◆ Page excerpt ◆

________________________________________

This function sends a list of messages to a specified Kafka topic using the Kafka Producer. Each message is sent to a specified partition within the topic.
Args: bootstrap_servers (str): A comma-separated list of Kafka bootstrap servers. client_id (str): The client ID for the producer. topic (str): The name of the Kafka topic to produce messages to. messages (List[str]): A list of messages to be sent to the topic. partition (int): The partition within the topic to send messages to.
Returns: List[Dict]: A list of dictionaries containing the result of each message produced, with either an “error” key or a “message” key.
Raises: FailedActivity: If the topic is None or if there is an issue producing the messages.

________________________________________

[Records from a data collection]
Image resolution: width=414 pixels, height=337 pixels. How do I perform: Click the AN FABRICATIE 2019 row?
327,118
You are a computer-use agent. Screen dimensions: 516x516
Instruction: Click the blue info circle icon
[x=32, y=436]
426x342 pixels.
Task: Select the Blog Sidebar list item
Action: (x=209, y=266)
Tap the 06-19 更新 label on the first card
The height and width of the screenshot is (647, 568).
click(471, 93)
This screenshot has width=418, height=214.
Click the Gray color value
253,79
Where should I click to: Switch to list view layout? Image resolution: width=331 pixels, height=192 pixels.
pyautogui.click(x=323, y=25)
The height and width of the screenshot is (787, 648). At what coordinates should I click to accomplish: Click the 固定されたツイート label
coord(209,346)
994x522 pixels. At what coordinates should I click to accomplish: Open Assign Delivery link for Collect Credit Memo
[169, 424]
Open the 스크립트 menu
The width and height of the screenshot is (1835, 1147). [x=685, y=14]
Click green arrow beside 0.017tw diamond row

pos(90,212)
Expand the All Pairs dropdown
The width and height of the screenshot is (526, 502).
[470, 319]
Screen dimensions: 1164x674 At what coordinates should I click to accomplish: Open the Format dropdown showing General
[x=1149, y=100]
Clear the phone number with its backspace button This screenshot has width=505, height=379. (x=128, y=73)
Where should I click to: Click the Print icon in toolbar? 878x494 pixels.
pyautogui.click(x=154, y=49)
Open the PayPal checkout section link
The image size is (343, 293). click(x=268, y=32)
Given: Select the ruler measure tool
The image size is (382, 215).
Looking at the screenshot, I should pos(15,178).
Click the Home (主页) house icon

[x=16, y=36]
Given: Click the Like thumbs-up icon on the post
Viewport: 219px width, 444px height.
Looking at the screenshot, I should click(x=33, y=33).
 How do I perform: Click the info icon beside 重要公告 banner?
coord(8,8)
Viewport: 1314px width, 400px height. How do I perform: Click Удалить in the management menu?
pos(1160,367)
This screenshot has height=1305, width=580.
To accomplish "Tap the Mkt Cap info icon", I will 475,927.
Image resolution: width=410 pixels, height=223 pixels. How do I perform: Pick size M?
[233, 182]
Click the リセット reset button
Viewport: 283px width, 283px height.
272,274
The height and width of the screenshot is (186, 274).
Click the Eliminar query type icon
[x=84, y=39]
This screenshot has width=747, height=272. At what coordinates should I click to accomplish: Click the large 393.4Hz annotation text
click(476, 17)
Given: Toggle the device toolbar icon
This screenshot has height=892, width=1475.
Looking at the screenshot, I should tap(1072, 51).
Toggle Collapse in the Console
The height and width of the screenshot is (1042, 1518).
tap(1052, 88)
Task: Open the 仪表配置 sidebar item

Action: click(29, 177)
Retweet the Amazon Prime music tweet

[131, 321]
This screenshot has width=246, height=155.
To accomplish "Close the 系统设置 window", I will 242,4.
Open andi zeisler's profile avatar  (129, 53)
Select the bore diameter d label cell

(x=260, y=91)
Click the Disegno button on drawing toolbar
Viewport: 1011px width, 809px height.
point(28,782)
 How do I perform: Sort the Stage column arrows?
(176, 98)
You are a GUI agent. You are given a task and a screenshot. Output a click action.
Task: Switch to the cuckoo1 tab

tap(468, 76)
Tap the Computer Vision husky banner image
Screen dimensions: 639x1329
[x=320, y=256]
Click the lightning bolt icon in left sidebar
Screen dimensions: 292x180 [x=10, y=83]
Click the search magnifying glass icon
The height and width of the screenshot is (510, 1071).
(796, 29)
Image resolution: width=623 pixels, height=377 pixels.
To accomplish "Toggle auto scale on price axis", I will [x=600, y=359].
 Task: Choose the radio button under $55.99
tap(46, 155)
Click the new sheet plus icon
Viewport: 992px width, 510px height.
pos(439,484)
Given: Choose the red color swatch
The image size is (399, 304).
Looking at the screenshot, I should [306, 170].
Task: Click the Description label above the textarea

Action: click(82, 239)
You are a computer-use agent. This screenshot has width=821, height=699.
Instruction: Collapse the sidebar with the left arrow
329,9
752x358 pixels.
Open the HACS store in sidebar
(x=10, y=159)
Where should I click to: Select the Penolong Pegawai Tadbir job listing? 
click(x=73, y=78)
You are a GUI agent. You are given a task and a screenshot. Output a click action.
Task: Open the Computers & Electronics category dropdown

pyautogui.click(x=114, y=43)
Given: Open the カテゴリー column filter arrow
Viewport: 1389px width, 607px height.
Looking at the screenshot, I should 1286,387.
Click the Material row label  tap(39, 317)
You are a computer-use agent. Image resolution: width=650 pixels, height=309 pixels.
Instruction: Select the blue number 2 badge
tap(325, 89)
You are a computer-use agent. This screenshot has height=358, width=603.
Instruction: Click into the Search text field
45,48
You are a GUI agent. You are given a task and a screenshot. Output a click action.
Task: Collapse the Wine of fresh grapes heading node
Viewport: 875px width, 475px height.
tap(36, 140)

________________________________________

◆ To be done ◆
- a) Name every argument that the Kafka producer description lists.
- b) Please extend the Kafka producer description, starting after its final sentence.

◆ Replies ◆
- a) bootstrap_servers, client_id, topic, messages, partition

- b)
Signature:
def produce_messages(bootstrap_servers: str = None,
client_id: str = 'chaostoolkit',
topic: str = None,
messages: List[str] = [],
partition: int = 0,
configuration: Dict[str, Dict[str, str]] = None,
secrets: Dict[str, Dict[str, str]] = None) -> List[dict]:
pass
Arguments:
Name | Type | Default | Required |
---|---|---|---|
bootstrap_servers | string | null | No |
client_id | string | “chaostoolkit” | No |
topic | string | null | No |
messages | list | [] | No |
partition | integer | 0 | No |
Usage:
{
"name": "produce-messages",
"type": "action",
"provider": {
"type": "python",
"module": "chaoskafka.actions",
"func": "produce_messages"
}
}
name: produce-messages
provider:
func: produce_messages
module: chaoskafka.actions
type: python
type: action
rebalance_consumer_group
¶
Type | action |
Module | chaoskafka.actions |
Name | rebalance_consumer_group |
Return | boolean |
Rebalance a Kafka consumer group.
This function forces a rebalance of a specified Kafka consumer group by subscribing to a given topic, waiting for a short period, and then closing the consumer. This action triggers the consumer group to rebalance.
Args: bootstrap_servers (str): A comma-separated list of Kafka bootstrap servers. topic (str): The name of the Kafka topic to subscribe to. group_id (str): The consumer group ID.
Returns: bool: True if the rebalance was successfully triggered, False otherwise.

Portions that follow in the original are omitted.